In a new essay Half Guilty, Nick Kam explores the legal ramifications of a thought experiment: if a conjoined twin commits murder, can the legal system punish them? Could the innocent twin be punished simply for their unusual medical condition?
Kam, a third-year student at the University of San Francisco School of Law, is currently working on the piece, which he has excerpted on his website. He asks to imagine a scenario where a conjoined twin commits murder and the murderer's twin is completely innocent of the crime. This, incidentally, is the plot of the 1951 exploitation film Chained for Life, starring Violet and Daisy Hilton, pictured above, and Kam cites a historical record of such a murder occurring in 17th century Italy. Kam then wonders whether such a conjoined twin could be punished under the American legal system.
The essay looks at the various possible methods of achieving punishment, including execution, incarceration, physically separating the twins, and monetary damages. He explores the effect of the punishment both in terms of the social goals of punishment and how it would impact the innocent twin — and he cites some fairly twisted scenarios, such as trying to execute one twin but not the other by electrocution.

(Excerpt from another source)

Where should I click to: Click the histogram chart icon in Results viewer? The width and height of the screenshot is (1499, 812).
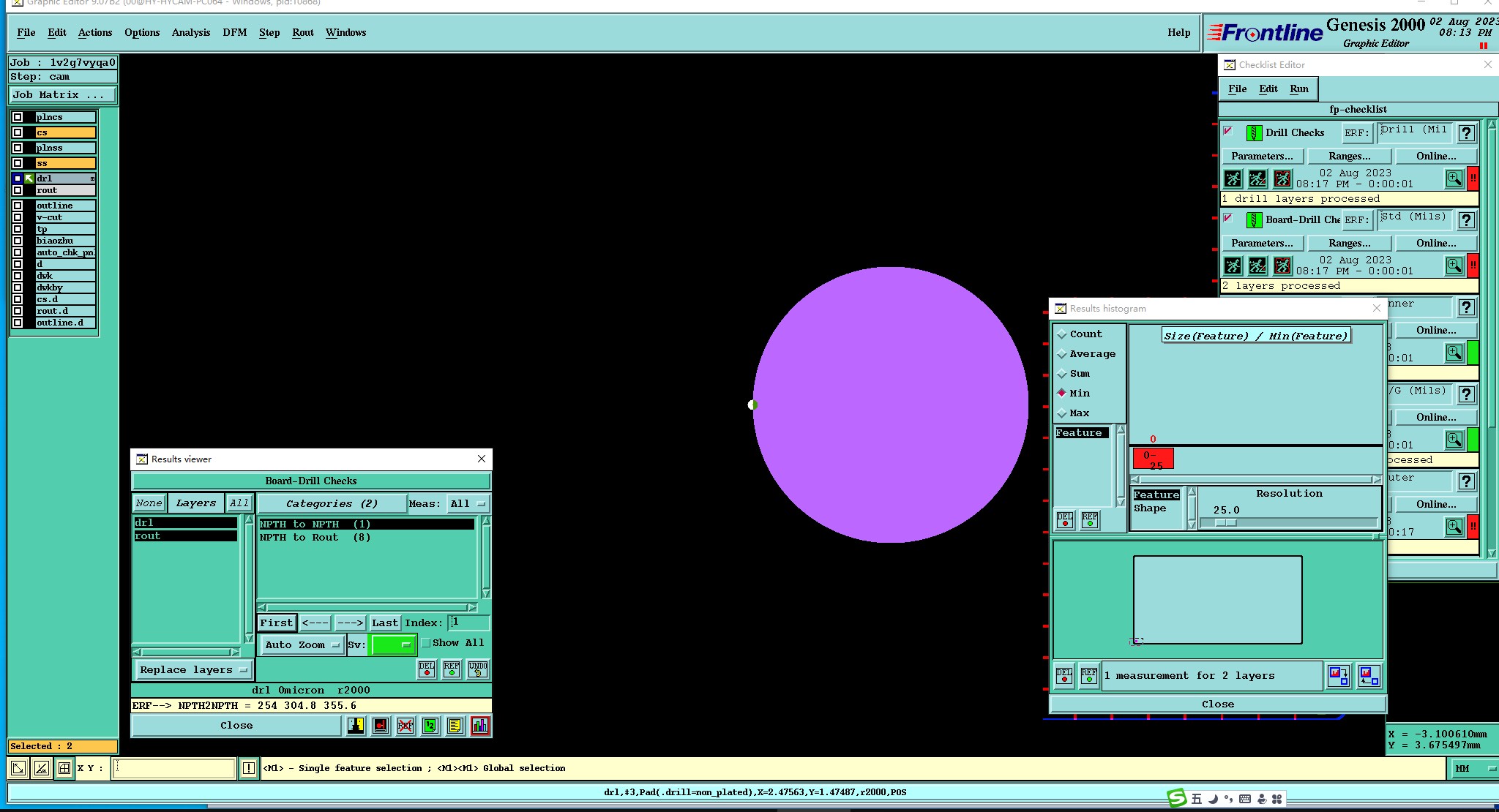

It's ultimately an interesting thought experiment, one that examines the goals of legal punishment and the relative weight our social values. But if medical technology advances to the point where the separation of conjoined twins could be achieved safely and easily — or where one twin could, in fact, be executed — then questions like this could become even more complicated. It would be interesting to see Kam explore the question of whether an innocent conjoined twin would have complete dominion over his or her own body, or whether the legal system could someday forbid them from harboring a criminal on their own anatomically anomalous person.